Running a high-growth startup or even a large multinational brand is not an easy task. To function like a well-oiled machine, different parts of the 'machinery' need to be in good condition. Sometimes systems break down due to human or machine errors. How companies react in these situations, can either make it or break it for their reputation. Some choose to stay quiet, while other are bold enough to issue a public apology while trying to fix the problem.
Myntra on Friday took ownership of an error they recently committed and issued a public apology and explanation of how it happened. Shamik Sharma, CTO Myntra said in a company blog post,
Yesterday we unintentionally inundated many of your phones with notifications. We messed up and owe you an explanation of what happened and what we are doing to ensure it doesn’t happen again.
On Thursday, May 19, at around 2:00 pm, Myntra's notifications team updated their fleet of notification servers with a code change. It took about three minutes for the deployment systems to update all the servers with the change.
Within minutes, many users, including several Myntra employees started reporting that they were getting bombarded with notifications, unrelated to their interactions with Myntra. This error resulted in panic and outcry on Social media as many users saw order confirmations and multiple shipment notifications for products they had not ordered.
Realising this, Myntra immediately stopped their notification systems and started to troubleshoot. But the damage was already done, as a lot of notifications had already been sent. Myntra noted,
We did cancel a lot of the notifications that were en-route, but unfortunately by then a lot of our customers had already received them.
Finding the root cause
Myntra explained that after shutting down the notification sending systems, the team worked on reviewing why the error had occurred.
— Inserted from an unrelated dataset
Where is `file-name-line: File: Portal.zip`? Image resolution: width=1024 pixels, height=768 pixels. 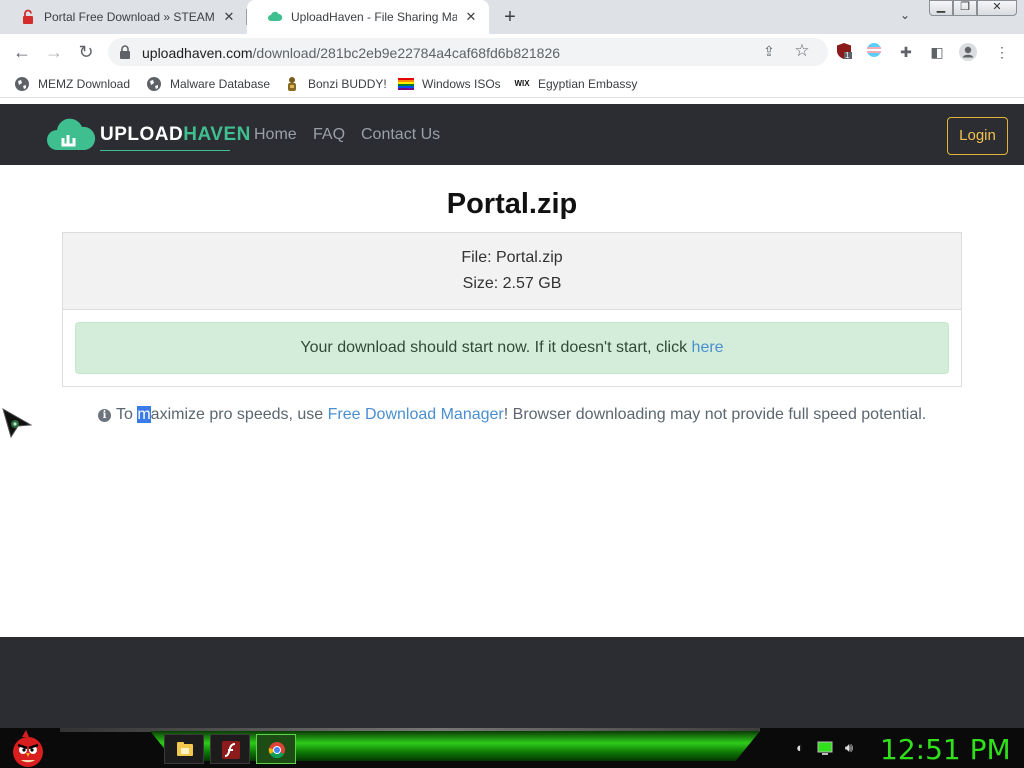
file-name-line: File: Portal.zip is located at coordinates (512, 258).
We realized that the problem was not with the new code base - which had been tested independently - but with how it was deployed.
Notification systems require a set of “transformations” to a message before it is sent - for example, adding the recipient’s name inside the message and adding the list of users to whom the message should be sent. The new code had a “schema change” - the list of recipients was now expected to be in a new field called “userId” rather than “recipient”.
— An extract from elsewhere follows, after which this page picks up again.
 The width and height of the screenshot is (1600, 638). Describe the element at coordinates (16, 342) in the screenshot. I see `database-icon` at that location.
When Myntra deployed their new code, there was a short period (2 min 37 sec) when the new code was active while notifications created by the older code were still being processed. This led to a “race condition” - the old code had already added the recipient in the old field (“recipients”) while the new code was expecting it in the new field (“userId”). When the userId wasn't found,it was left blank.
Mnytra admitted that defensive code should have been written for this case, but the company missed this. Notification messages that went through the system during this intermediate state, became untargeted notifications (ie. did not have any userids). These in turn were broadcasted to a very large set of users.
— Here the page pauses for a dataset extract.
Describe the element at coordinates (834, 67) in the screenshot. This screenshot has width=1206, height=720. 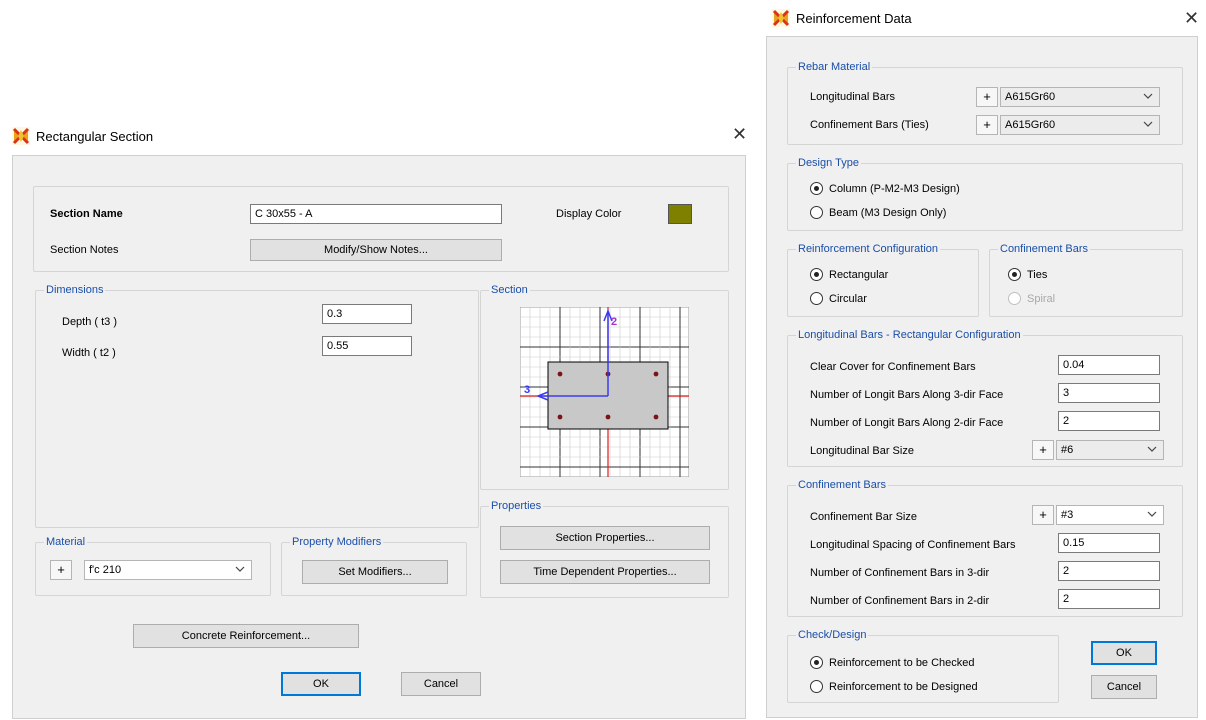
I see `rebar-material-group-label: Rebar Material` at that location.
Fixing it and looking forward
Myntra added that there were several causes of the problem and they should have had more stringent checks in place. Over the last 24 hours, they claim to have added some of these checks and will be adding more. Myntra will also be reviewing all their systems and processes - and looking at their architecture as well as deployment systems in depth to check for any other such shortcomings.
The last several hours have been a humbling period for us and we deeply regret the terrible customer experience this incident has caused. I am reaching out to the affected customers and apologizing for this error. We will strive to make it up to you by committing ourselves towards building a Myntra shopping experience that is truly wonderful.
Over the past few years, many brands have been transparent and owned up to their shortcomings. In 2014, Flipkart issued a public apology after their Big Billion Day sale did not go as expected. Ola recently apologised and took down an ad after a public outcry of its sexist nature. In late 2015, Volkswagen took out multiple front page ads in newspapers to apologise to consumers for its emissions scandal.
In this age of technology where bad news travels at lightning speed, brands have realised that taking ownership of problems quickly and being transparent can help them in the long run rather than trying to hide them under the 'proverbial rug'.